REQUIREMENT: Restate word for word the lines beginning with the one that contains "This screenshot has width=616, height=420." and ending at the bottom of the records below, both included.

*** SUPPLIED RECORDS Section Begins ***

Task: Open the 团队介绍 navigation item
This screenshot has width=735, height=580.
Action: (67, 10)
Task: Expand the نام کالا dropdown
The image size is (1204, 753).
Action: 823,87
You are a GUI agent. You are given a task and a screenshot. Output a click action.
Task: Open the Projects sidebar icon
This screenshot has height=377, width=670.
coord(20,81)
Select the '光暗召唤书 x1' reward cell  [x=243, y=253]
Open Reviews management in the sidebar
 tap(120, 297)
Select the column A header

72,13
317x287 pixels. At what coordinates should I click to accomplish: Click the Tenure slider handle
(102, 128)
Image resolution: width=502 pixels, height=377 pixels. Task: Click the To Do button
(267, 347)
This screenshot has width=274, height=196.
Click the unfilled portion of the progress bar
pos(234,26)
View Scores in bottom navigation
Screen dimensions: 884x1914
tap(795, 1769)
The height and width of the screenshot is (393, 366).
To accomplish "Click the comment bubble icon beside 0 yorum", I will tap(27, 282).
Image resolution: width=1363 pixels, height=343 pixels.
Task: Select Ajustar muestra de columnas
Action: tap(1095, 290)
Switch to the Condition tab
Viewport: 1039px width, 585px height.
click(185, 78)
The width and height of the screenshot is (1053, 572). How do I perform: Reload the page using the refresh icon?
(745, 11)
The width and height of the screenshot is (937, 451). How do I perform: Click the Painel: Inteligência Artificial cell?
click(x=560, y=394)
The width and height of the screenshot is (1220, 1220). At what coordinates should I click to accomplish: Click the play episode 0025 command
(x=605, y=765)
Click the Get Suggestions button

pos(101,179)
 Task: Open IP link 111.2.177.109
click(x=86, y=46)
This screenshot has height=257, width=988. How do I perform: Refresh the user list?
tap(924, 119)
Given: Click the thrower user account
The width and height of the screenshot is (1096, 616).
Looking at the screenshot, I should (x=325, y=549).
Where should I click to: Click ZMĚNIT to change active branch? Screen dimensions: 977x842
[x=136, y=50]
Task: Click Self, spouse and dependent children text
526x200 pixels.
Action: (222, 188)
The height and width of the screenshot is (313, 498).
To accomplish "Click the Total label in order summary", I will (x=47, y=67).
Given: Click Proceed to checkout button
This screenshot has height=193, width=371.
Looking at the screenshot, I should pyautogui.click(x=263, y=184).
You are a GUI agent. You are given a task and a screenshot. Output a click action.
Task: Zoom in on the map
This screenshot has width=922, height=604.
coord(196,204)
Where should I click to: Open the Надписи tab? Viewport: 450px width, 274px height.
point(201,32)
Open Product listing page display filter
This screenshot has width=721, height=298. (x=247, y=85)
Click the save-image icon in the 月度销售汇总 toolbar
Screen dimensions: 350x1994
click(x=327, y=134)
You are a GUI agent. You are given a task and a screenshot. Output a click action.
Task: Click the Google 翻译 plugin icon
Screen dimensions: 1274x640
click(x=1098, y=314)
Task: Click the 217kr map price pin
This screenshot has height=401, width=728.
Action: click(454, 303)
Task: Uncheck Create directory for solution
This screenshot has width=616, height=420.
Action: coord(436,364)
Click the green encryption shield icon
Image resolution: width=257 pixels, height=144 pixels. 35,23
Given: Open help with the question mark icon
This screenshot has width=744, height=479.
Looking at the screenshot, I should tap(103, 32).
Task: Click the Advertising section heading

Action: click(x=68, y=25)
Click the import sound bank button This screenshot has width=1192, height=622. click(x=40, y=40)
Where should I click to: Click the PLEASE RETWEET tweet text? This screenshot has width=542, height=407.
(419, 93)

*** SUPPLIED RECORDS Section Ends ***

ANSWER:
This screenshot has width=616, height=420.
Action: coord(436,364)
Click the green encryption shield icon
Image resolution: width=257 pixels, height=144 pixels. 35,23
Given: Open help with the question mark icon
This screenshot has width=744, height=479.
Looking at the screenshot, I should tap(103, 32).
Task: Click the Advertising section heading

Action: click(x=68, y=25)
Click the import sound bank button This screenshot has width=1192, height=622. click(x=40, y=40)
Where should I click to: Click the PLEASE RETWEET tweet text? This screenshot has width=542, height=407.
(419, 93)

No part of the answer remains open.